O cante albanês

Camponesa albanesa


Há algum português que não conheça a lamentação pela vida madrasta, pelo trabalho excessivo e mal pago? Esse é o motivo pelo qual todos compreendemos o cante alentejano e sentimos que tem muita alma. A nossa. Quantos, entre nós, se podem dar ao luxo de não reconhecer ali a história da família ou o seu próprio drama de vida?

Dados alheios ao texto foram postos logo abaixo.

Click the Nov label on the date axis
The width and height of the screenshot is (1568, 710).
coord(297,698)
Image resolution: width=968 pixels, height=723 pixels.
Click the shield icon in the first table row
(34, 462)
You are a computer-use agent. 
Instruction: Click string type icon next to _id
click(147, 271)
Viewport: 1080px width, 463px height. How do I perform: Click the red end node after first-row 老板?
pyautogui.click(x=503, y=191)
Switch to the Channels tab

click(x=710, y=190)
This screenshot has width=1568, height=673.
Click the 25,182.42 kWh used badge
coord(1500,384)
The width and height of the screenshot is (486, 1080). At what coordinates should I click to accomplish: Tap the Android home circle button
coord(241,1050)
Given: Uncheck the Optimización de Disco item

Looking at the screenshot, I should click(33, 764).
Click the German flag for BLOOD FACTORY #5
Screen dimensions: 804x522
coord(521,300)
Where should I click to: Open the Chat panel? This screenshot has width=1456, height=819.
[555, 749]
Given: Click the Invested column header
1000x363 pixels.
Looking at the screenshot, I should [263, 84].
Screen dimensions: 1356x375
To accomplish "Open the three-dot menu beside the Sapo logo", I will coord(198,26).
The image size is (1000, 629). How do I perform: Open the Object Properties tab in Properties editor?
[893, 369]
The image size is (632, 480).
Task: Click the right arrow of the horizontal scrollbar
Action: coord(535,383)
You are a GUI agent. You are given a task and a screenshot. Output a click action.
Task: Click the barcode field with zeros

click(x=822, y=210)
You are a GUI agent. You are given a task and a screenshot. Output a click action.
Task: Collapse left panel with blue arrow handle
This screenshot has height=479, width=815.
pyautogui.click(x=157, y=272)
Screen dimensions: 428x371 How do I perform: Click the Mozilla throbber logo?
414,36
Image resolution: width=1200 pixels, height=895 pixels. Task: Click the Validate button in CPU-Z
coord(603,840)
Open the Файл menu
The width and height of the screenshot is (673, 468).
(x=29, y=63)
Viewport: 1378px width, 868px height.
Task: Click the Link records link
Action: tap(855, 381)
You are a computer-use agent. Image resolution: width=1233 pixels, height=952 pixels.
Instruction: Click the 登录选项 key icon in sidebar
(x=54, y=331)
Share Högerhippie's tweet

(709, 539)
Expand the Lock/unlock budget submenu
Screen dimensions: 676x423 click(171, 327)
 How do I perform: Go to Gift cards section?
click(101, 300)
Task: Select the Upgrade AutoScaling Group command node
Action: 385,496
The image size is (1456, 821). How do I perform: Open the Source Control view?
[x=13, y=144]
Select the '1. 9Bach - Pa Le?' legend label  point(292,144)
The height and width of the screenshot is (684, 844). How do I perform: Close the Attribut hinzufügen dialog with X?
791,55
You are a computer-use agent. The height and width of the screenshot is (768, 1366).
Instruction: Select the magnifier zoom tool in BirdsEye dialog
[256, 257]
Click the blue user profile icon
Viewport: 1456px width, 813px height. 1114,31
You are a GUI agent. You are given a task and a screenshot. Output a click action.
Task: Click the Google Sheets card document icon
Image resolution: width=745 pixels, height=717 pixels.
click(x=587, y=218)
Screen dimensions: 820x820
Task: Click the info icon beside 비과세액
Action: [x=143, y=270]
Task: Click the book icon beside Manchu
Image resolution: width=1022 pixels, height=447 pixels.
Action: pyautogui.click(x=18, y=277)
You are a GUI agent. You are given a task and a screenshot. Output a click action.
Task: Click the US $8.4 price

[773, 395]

Ouvir 60 minutos de cante sem entrar em transe ou desejar atirar-se da ponte é que pode ser mais difícil. Eu gostava de deixar à Humanidade um património mais alto astral, como dizem os brasileiros. Uma bossa nova ia bem. A passada ritmada, baloiçada da garota do Ipanema, sorrindo de bem com a vida. Porque imaginemos que, por dez segundos, deixamos de ser portugueses e conseguimos olhar-nos pelo lado de fora do molde de tristeza conformada no qual nos abrigamos, o que vemos? A Albânia. Uns camponeses quaisquer na Albânia profunda, num lugar tão recôndito, tão miserável, tão deprimente que o único entusiasmo que conseguiremos gerar, será o de umas senhoras inglesas reformadas, de classe alta, que já se devem estar a organizar para vir fazer some charity work. 
Isto é na melhor das hipóteses, porque a menos que as autoridades me empurrassem à força para dentro de um meio de transporte previamente direcionado, eu, que até sou boa pessoa, não teria ânimo para me deslocar à Albânia, nem por motivos humanitários. 
Não me dou bem com o martírio, não sinto vocação, não lhe vejo futuro.